User tower and item tower learn embeddings; relevance is the dot product.
From the chapter: Chapter 17: Applications
Glossary: recommendation system, two tower
Transcript
A recommendation problem. Billions of users, millions of items. Predict whether a user will engage with an item.
The two-tower architecture. Two neural networks, one per side.
The user tower. Inputs: the user's history, profile features, demographics. Output: a user embedding vector, often 128 to 512 dimensions.
The item tower. Inputs: the item's content features, category, recent engagement. Output: an item embedding vector, the same dimension as the user.
Score user-item compatibility by the dot product of their embeddings. High dot product means relevant.
Training. Sample a positive user-item pair, say a video the user watched. Sample many negatives, items the user did not engage with. Train so positive scores exceed negatives. The cross-entropy loss with sampled negatives is the workhorse.
Once trained, item embeddings are precomputed for the entire catalogue, indexed by an approximate nearest-neighbour structure like FAISS or HNSW.

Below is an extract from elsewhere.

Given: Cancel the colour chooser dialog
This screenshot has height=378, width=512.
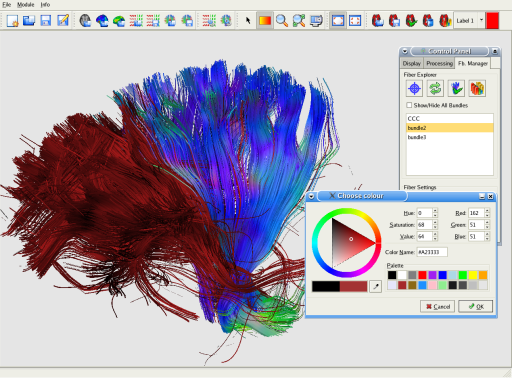Looking at the screenshot, I should [x=438, y=307].
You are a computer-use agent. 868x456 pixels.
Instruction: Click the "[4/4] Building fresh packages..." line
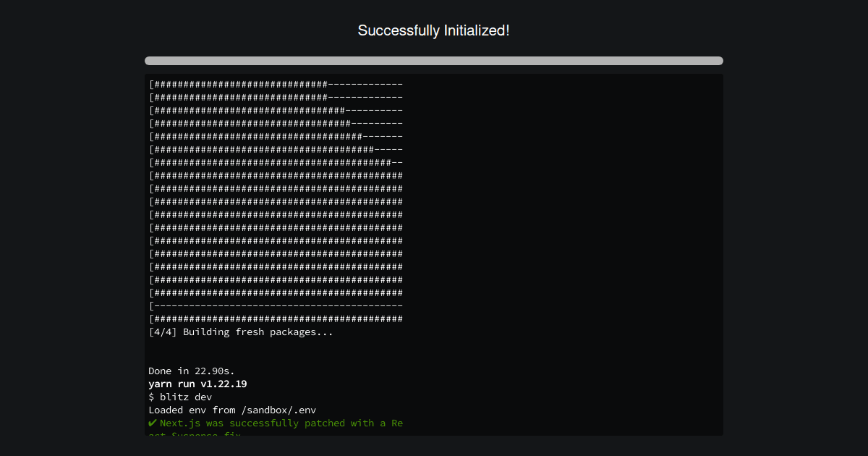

At serving time. Compute the user embedding from current context. Query the index for the top-k closest items in cosine or dot-product distance. Retrieve in milliseconds, even from billions of items.
A re-ranker, often a separate cross-encoder model, then sorts the top hundred candidates with finer features.
This two-tower retrieve, then rerank pattern, powers YouTube, TikTok, Spotify, Pinterest, and Amazon. Retrieve from billions; rerank from hundreds; show the top ten.